Banche più grandi fanno davvero crescere i profitti?

Maurizio Faroni
Maurizio Faroni

Il sistema bancario globale ha vissuto un quindicennio di shock, determinati dall’incrocio senza precedenti tra crisi finanziarie (iniziate con la vicenda dei mutui subprime-finanza creativa e con il default di Lehman Brothers), ondate recessive dell’economia reale e tensioni sui debiti sovrani. 

Contrazione delle economie e vincoli regolatori sempre più stringenti hanno reso al contempo sempre più complesso salvaguardare livelli di accettabile profittabilità per le banche, anche successivamente al picco della crisi.

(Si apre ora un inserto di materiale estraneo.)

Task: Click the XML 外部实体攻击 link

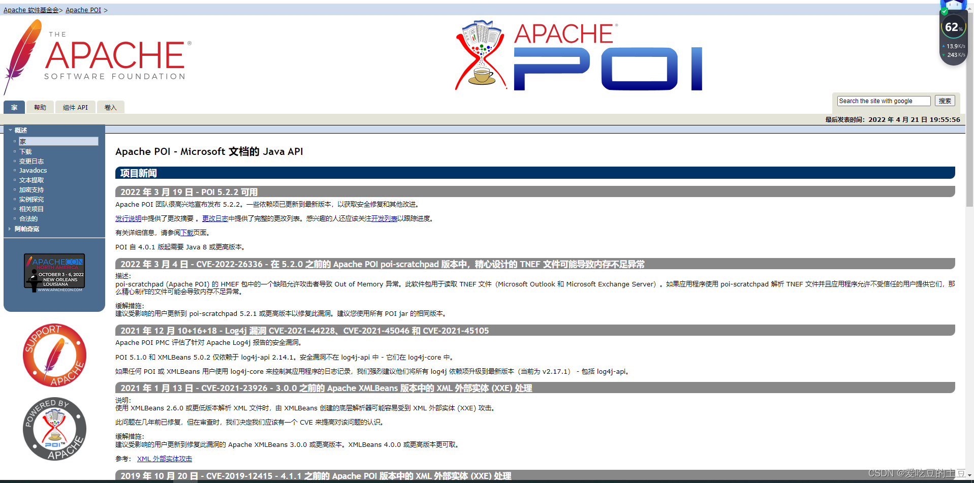Action: pos(164,458)
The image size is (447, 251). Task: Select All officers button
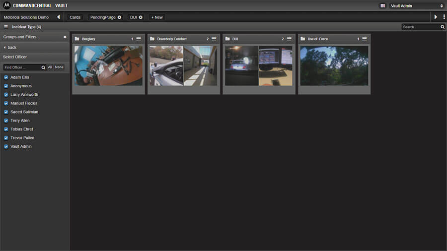(50, 67)
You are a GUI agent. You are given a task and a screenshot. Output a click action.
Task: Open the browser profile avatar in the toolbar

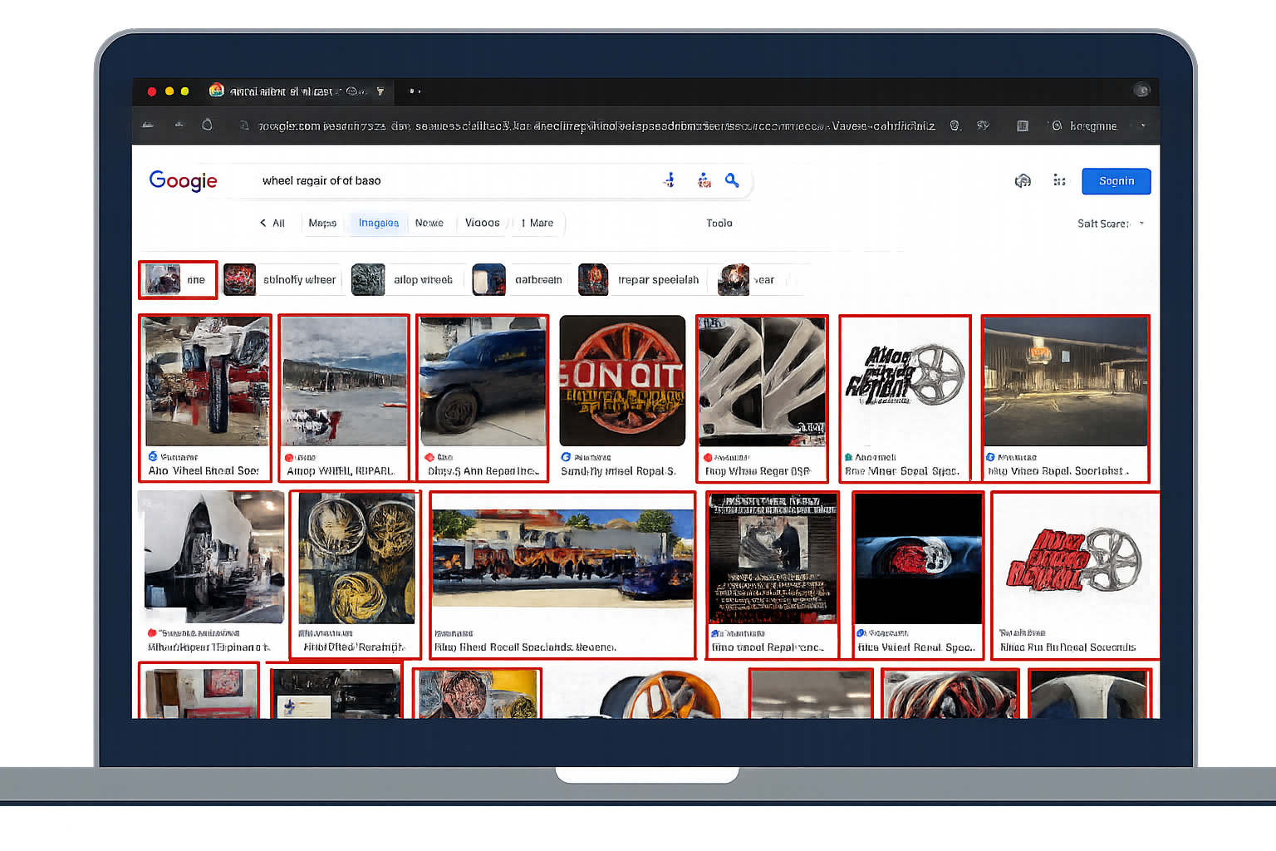1141,91
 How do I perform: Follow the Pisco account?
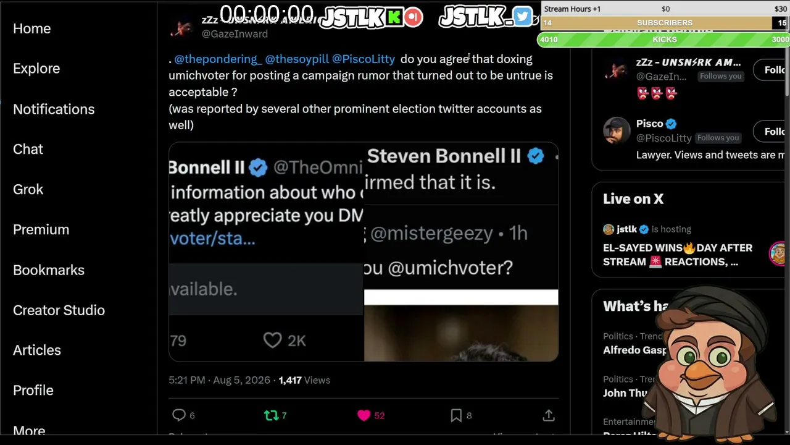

Una criticità più marcata nello scenario europeo che è caratterizzato da banche retail con vocazione al credito commerciale e contenuta esposizione ai mercati finanziari: la redditività delle banche europee si è mediamente dimezzata rispetto agli anni pre-crisi.

In Italia, la distruzione di patrimonio/redditività è stata accentuata da una recessione dell’economia reale più prolungata rispetto agli altri paesi e dal fatto che i maggiori oneri di ristrutturazione del sistema bancario sono stati sopportati dagli stessi operatori creditizi (massicci accantonamenti e deconsolidamenti di stock deteriorati, aumenti di capitale e contributi ai vari fondi di intervento del FITD, fondo Atlante). Tassi negativi e compressione generalizzata delle marginalità hanno ulteriormente complicato lo scenario di ritorno ad una redditività adeguata. 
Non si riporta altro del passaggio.